Prompt 1: According to the review of The Handmaid's Tale, in what city and year did Margaret Atwood write the novel?
Prompt 2: Please pick up the review of The Handmaid's Tale after its last sentence and carry it forward.

The Handmaid’s Tale book cover

The Handmaid’s Tale

Anchor Books · 1985 · 311 pages
ISBN: 9780385490818
Review Editor Marcus Webb

Margaret Atwood wrote The Handmaid’s Tale in Berlin in 1984, surrounded by the evidence of what totalitarian regimes could do. She imposed on herself a rule that would define the novel’s peculiar authority: nothing would appear in the book that had not already happened somewhere in human history. No invented atrocities. No speculative technology. Only the past, reassembled into a plausible future. The result is one of the most important novels of the twentieth century, and one that has refused to become dated.

What Happens in The Handmaid’s Tale

The Republic of Gilead has replaced the United States government following a series of attacks attributed to Islamic terrorists. Gilead is a theocratic state governed by a fundamentalist Christian patriarchy that has responded to a fertility crisis by enslaving women who are still fertile – the Handmaids – and assigning them to high-ranking male officials (the Commanders) and their wives. The Handmaids’ function is reproductive; they participate in a monthly Ceremony designed to produce children for Commander households.

Source material:

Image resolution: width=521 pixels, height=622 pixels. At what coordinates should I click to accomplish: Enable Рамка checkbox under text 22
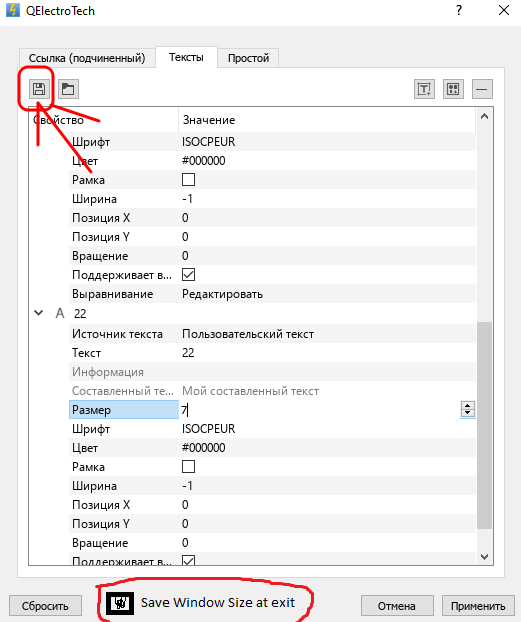pos(188,466)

Final answer 1: Berlin, in 1984.

Final answer 2:
The narrator is Offred – a name derived from “of Fred,” the Commander to whom she is assigned. She was previously a woman with a husband, a daughter, a job, and a name. All of this was taken from her when Gilead came to power. She narrates from within her current servitude, recalling her former life in fragments and navigating a world where nearly every interaction is surveilled, where women cannot read, and where the penalties for disobedience are public hanging.

The novel follows Offred through one posting in one Commander’s household over a period of months. She develops a cautious relationship with the Commander, who invites her to secret evenings in his study that violate Gilead’s own rules. She begins an affair with his driver, Nick. She makes contact with a resistance network called Mayday. She does not escape; she survives.

Offred’s Voice

Atwood’s narrative strategy is to give Offred a voice that is acutely self-aware about the conditions of its own narration. Offred knows she is constructing a story; she knows that memory is unreliable; she offers alternate versions of events and acknowledges their inconsistency. She says, near the novel’s end: “This is a reconstruction. All of it is a reconstruction.” This reflexivity does not undermine the reader’s investment; it deepens it, by acknowledging the difficulty of bearing witness under conditions designed to prevent witness.

Offred’s tone is dry, precise, and capable of sudden tenderness. She mourns her previous life in specific sensory details – the feel of her daughter’s hair, the smell of her husband’s skin. She observes the women around her with a novelist’s attention. She does not idealize anyone, including herself.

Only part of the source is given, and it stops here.